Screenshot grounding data
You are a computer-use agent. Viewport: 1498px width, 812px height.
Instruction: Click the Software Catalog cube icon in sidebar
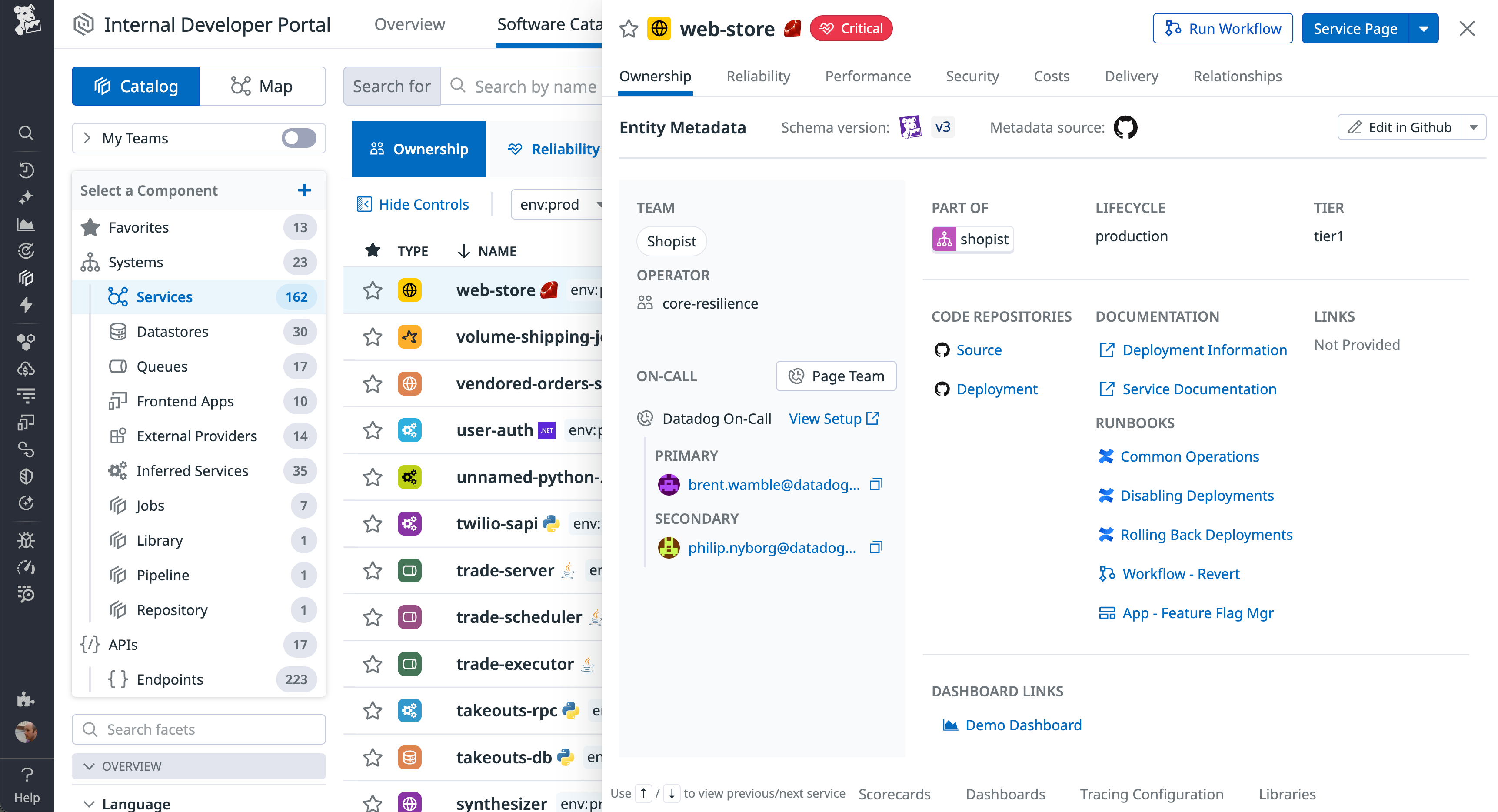click(27, 278)
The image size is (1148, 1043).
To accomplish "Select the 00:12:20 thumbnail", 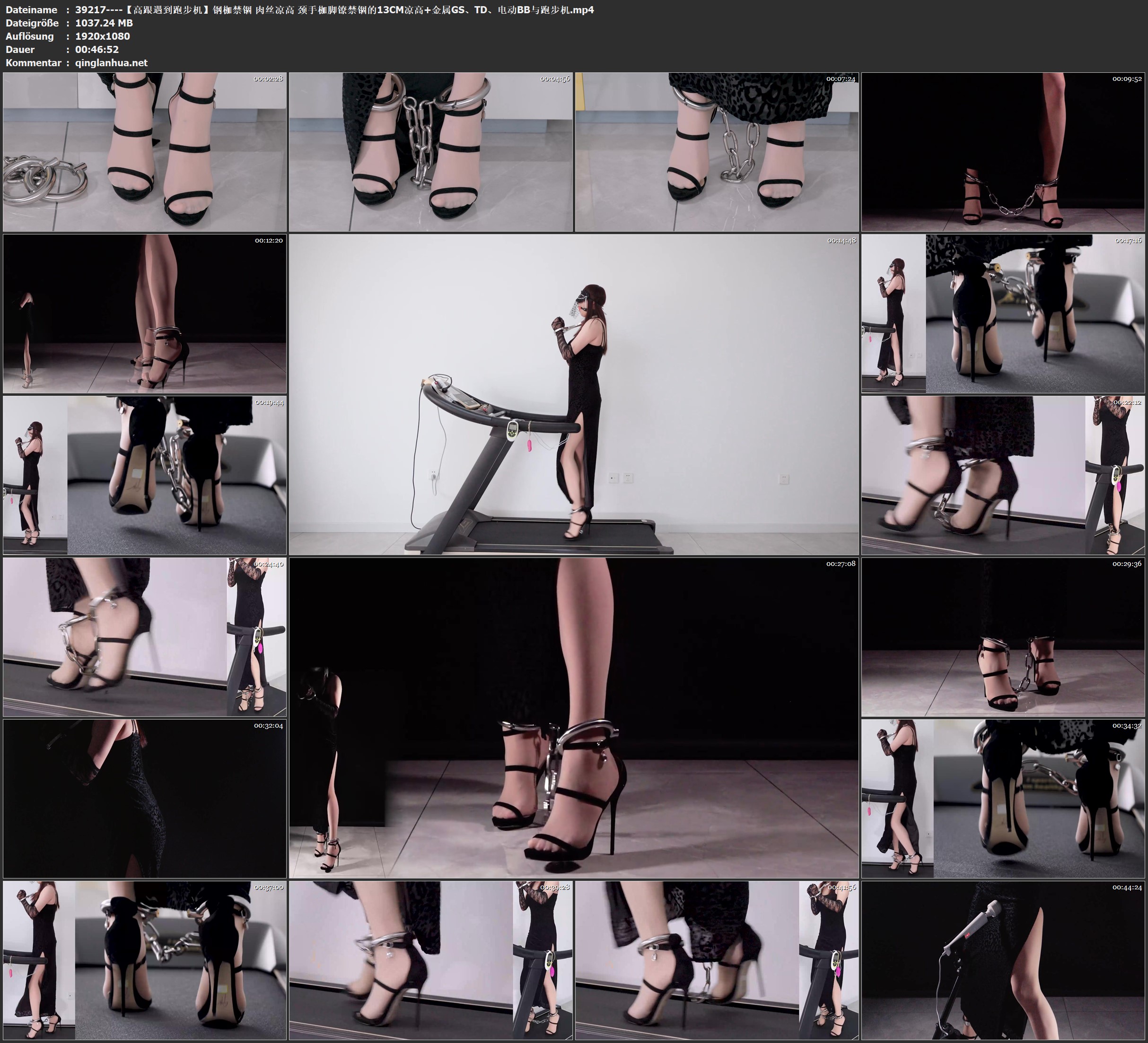I will (x=145, y=313).
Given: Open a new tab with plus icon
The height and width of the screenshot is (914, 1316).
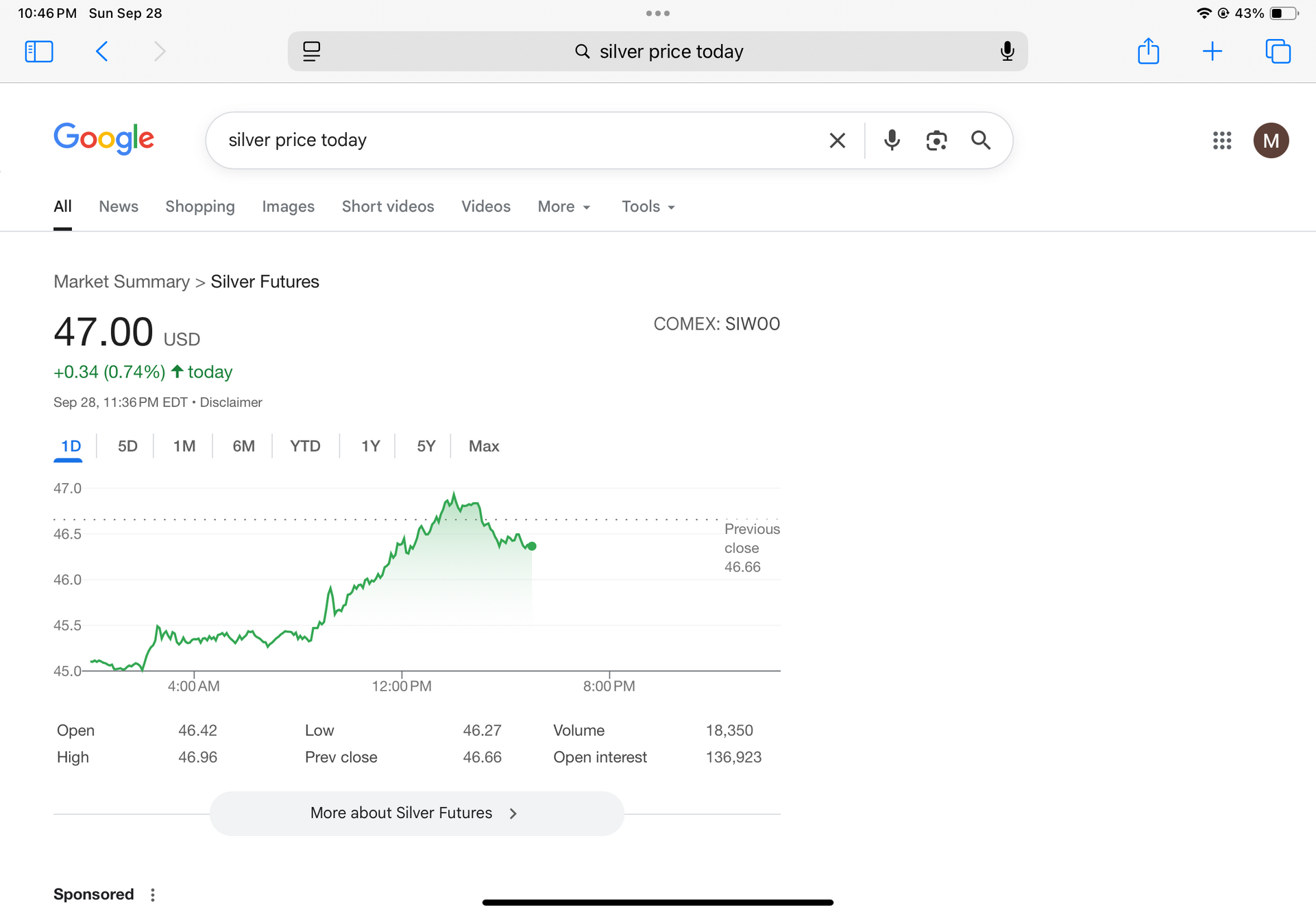Looking at the screenshot, I should [x=1212, y=51].
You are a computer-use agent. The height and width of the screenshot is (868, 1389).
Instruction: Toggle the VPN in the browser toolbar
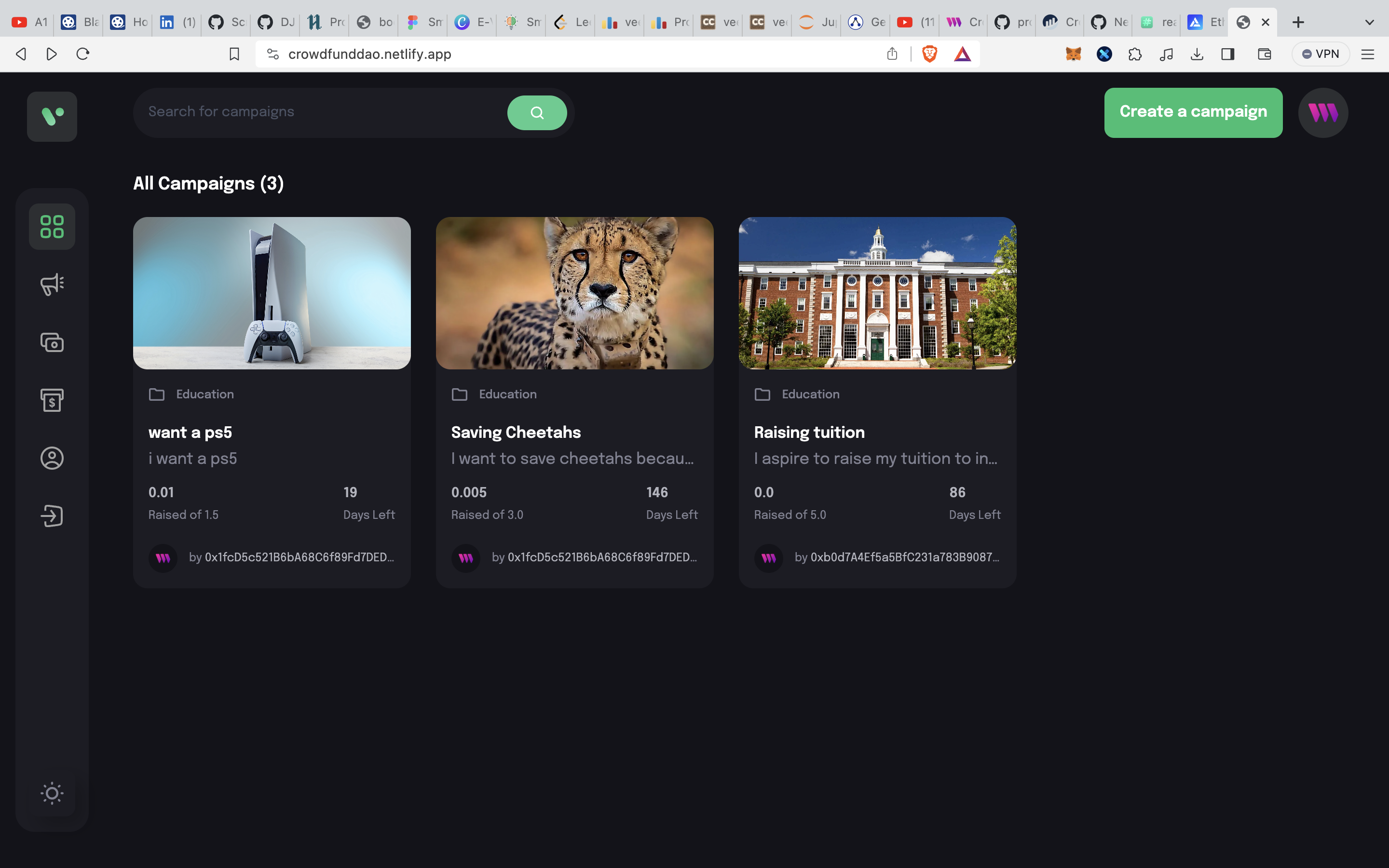[1320, 54]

▶ **Exercise directions**
Beginning at the line with "Given: Open a new tab with plus icon", reproduce word for word each line through the last line of the records. Include both ends but no pictures.

▶ **Problem solution**
Given: Open a new tab with plus icon
The height and width of the screenshot is (914, 1316).
Looking at the screenshot, I should [x=1212, y=51].
You are a computer-use agent. The height and width of the screenshot is (868, 1389).
Instruction: Toggle the VPN in the browser toolbar
[1320, 54]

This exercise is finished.